▸ WHAT TO PRODUCE
The complete listing should be copied out exactly.

▸ STUDY MATERIAL
************

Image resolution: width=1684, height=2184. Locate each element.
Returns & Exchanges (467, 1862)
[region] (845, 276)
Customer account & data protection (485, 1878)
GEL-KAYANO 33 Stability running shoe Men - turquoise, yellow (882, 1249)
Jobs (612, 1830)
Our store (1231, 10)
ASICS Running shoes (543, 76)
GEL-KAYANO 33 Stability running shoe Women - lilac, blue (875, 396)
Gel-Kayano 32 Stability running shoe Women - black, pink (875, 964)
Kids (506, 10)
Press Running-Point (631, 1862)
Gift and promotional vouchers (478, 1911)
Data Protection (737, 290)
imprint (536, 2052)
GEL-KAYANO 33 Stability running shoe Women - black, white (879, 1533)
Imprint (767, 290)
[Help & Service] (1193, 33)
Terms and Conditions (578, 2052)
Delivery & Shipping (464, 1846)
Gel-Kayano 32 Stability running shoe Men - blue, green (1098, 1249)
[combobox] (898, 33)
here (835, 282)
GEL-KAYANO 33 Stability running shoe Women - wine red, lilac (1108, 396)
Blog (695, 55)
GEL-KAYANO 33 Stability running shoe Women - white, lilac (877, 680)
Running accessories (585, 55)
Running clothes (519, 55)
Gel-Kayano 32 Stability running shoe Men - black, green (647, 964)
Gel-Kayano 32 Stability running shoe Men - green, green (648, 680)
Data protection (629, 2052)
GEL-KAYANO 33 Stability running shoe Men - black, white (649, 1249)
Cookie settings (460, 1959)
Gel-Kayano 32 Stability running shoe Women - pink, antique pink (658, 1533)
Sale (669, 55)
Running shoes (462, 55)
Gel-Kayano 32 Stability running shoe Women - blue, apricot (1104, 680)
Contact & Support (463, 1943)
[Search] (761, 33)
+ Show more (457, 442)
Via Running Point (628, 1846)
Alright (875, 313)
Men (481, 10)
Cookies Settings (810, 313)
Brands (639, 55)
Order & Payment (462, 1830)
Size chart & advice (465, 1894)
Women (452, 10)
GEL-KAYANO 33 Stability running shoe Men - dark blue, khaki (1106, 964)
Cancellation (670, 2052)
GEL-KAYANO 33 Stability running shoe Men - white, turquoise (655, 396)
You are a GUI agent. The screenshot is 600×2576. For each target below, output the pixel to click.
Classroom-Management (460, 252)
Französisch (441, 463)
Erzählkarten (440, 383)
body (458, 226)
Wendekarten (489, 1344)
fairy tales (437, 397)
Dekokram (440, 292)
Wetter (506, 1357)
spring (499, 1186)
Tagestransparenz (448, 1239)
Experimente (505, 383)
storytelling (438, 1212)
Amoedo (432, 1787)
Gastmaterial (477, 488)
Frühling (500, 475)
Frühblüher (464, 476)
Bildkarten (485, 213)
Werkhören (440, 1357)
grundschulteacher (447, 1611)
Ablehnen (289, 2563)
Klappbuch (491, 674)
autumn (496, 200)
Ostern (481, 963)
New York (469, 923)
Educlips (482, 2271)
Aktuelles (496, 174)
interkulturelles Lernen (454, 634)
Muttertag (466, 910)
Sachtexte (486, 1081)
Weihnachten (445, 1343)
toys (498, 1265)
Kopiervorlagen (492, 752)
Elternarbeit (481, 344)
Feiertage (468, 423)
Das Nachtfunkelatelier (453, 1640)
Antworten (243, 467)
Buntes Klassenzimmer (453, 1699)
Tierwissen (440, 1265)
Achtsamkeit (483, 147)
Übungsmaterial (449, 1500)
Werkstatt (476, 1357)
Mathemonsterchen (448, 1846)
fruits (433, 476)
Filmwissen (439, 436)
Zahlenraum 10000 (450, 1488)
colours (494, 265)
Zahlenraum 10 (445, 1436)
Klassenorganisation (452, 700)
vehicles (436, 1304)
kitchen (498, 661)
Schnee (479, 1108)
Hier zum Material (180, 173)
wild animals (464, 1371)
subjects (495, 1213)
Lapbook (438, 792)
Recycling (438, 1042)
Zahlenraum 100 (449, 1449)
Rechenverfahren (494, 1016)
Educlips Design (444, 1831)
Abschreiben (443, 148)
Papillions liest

************

▸ EXERCISE RESULT
Image resolution: width=1684, height=2184. Locate each element.
Returns & Exchanges (467, 1862)
[region] (845, 276)
Customer account & data protection (485, 1878)
GEL-KAYANO 33 Stability running shoe Men - turquoise, yellow (882, 1249)
Jobs (612, 1830)
Our store (1231, 10)
ASICS Running shoes (543, 76)
GEL-KAYANO 33 Stability running shoe Women - lilac, blue (875, 396)
Gel-Kayano 32 Stability running shoe Women - black, pink (875, 964)
Kids (506, 10)
Press Running-Point (631, 1862)
Gift and promotional vouchers (478, 1911)
Data Protection (737, 290)
imprint (536, 2052)
GEL-KAYANO 33 Stability running shoe Women - black, white (879, 1533)
Imprint (767, 290)
[Help & Service] (1193, 33)
Terms and Conditions (578, 2052)
Delivery & Shipping (464, 1846)
Gel-Kayano 32 Stability running shoe Men - blue, green (1098, 1249)
[combobox] (898, 33)
here (835, 282)
GEL-KAYANO 33 Stability running shoe Women - wine red, lilac (1108, 396)
Blog (695, 55)
GEL-KAYANO 33 Stability running shoe Women - white, lilac (877, 680)
Running accessories (585, 55)
Running clothes (519, 55)
Gel-Kayano 32 Stability running shoe Men - black, green (647, 964)
Gel-Kayano 32 Stability running shoe Men - green, green (648, 680)
Data protection (629, 2052)
GEL-KAYANO 33 Stability running shoe Men - black, white (649, 1249)
Cookie settings (460, 1959)
Gel-Kayano 32 Stability running shoe Women - pink, antique pink (658, 1533)
Sale (669, 55)
Running shoes (462, 55)
Gel-Kayano 32 Stability running shoe Women - blue, apricot (1104, 680)
Contact & Support (463, 1943)
[Search] (761, 33)
+ Show more (457, 442)
Via Running Point (628, 1846)
Alright (875, 313)
Men (481, 10)
Cookies Settings (810, 313)
Brands (639, 55)
Order & Payment (462, 1830)
Size chart & advice (465, 1894)
Women (452, 10)
GEL-KAYANO 33 Stability running shoe Men - dark blue, khaki (1106, 964)
Cancellation (670, 2052)
GEL-KAYANO 33 Stability running shoe Men - white, turquoise (655, 396)
You are a GUI agent. The screenshot is 600×2576. For each target below, output the pixel to click.
Classroom-Management (460, 252)
Französisch (441, 463)
Erzählkarten (440, 383)
body (458, 226)
Wendekarten (489, 1344)
fairy tales (437, 397)
Dekokram (440, 292)
Wetter (506, 1357)
spring (499, 1186)
Tagestransparenz (448, 1239)
Experimente (505, 383)
storytelling (438, 1212)
Amoedo (432, 1787)
Gastmaterial (477, 488)
Frühling (500, 475)
Frühblüher (464, 476)
Bildkarten (485, 213)
Werkhören (440, 1357)
grundschulteacher (447, 1611)
Ablehnen (289, 2563)
Klappbuch (491, 674)
autumn (496, 200)
Ostern (481, 963)
New York (469, 923)
Educlips (482, 2271)
Aktuelles (496, 174)
interkulturelles Lernen (454, 634)
Muttertag (466, 910)
Sachtexte (486, 1081)
Weihnachten (445, 1343)
toys (498, 1265)
Kopiervorlagen (492, 752)
Elternarbeit (481, 344)
Feiertage (468, 423)
Das Nachtfunkelatelier (453, 1640)
Antworten (243, 467)
Buntes Klassenzimmer (453, 1699)
Tierwissen (440, 1265)
Achtsamkeit (483, 147)
Übungsmaterial (449, 1500)
Werkstatt (476, 1357)
Mathemonsterchen (448, 1846)
fruits (433, 476)
Filmwissen (439, 436)
Zahlenraum 10000 (450, 1488)
colours (494, 265)
Zahlenraum 10 (445, 1436)
Klassenorganisation (452, 700)
vehicles (436, 1304)
kitchen (498, 661)
Schnee (479, 1108)
Hier zum Material (180, 173)
wild animals (464, 1371)
subjects (495, 1213)
Lapbook (438, 792)
Recycling (438, 1042)
Zahlenraum 100 (449, 1449)
Rechenverfahren (494, 1016)
Educlips Design (444, 1831)
Abschreiben (443, 148)
Papillions liest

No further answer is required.